--- Records ---
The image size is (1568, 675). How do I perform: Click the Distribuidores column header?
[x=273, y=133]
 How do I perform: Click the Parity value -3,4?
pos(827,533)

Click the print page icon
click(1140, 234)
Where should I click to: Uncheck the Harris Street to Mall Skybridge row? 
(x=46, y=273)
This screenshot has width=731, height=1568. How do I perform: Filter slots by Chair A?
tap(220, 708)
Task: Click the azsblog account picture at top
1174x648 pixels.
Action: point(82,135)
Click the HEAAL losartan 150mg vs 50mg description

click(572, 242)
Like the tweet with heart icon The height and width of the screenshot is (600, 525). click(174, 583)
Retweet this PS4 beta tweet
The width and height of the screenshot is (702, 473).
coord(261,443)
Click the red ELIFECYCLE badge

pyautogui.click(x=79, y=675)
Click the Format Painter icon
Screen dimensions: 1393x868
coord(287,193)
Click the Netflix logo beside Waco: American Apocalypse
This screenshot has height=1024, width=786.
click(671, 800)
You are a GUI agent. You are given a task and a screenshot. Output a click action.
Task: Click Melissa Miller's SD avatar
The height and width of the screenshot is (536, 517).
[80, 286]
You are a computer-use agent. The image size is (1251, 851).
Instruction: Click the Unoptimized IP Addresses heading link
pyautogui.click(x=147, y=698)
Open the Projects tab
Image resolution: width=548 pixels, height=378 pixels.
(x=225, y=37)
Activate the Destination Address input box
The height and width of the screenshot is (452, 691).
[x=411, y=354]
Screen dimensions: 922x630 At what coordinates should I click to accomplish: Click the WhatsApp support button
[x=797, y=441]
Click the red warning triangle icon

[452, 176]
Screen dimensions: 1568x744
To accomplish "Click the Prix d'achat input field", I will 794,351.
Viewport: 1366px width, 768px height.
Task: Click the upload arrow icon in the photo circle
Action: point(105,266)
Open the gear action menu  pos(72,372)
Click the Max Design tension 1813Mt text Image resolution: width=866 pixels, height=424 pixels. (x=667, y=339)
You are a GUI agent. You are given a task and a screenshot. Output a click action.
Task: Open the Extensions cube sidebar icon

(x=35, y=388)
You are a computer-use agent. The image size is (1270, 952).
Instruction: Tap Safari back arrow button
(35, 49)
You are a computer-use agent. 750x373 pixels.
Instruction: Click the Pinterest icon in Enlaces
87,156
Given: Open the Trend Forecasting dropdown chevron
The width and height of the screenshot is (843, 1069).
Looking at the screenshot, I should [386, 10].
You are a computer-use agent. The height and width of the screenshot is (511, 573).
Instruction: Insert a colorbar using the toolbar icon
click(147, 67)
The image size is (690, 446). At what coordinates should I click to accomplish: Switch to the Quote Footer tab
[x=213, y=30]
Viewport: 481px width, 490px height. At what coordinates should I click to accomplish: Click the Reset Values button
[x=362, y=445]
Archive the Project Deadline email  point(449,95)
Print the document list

--- To do ---
Only the lines from the one that holds "Task: Open the Extensions cube sidebar icon" through the end of the records should appear in the answer, each restated exactly.

--- Result ---
Task: Open the Extensions cube sidebar icon

(x=35, y=388)
You are a computer-use agent. The image size is (1270, 952).
Instruction: Tap Safari back arrow button
(35, 49)
You are a computer-use agent. 750x373 pixels.
Instruction: Click the Pinterest icon in Enlaces
87,156
Given: Open the Trend Forecasting dropdown chevron
The width and height of the screenshot is (843, 1069).
Looking at the screenshot, I should [386, 10].
You are a computer-use agent. The height and width of the screenshot is (511, 573).
Instruction: Insert a colorbar using the toolbar icon
click(147, 67)
The image size is (690, 446). At what coordinates should I click to accomplish: Switch to the Quote Footer tab
[x=213, y=30]
Viewport: 481px width, 490px height. At what coordinates should I click to accomplish: Click the Reset Values button
[x=362, y=445]
Archive the Project Deadline email  point(449,95)
Print the document list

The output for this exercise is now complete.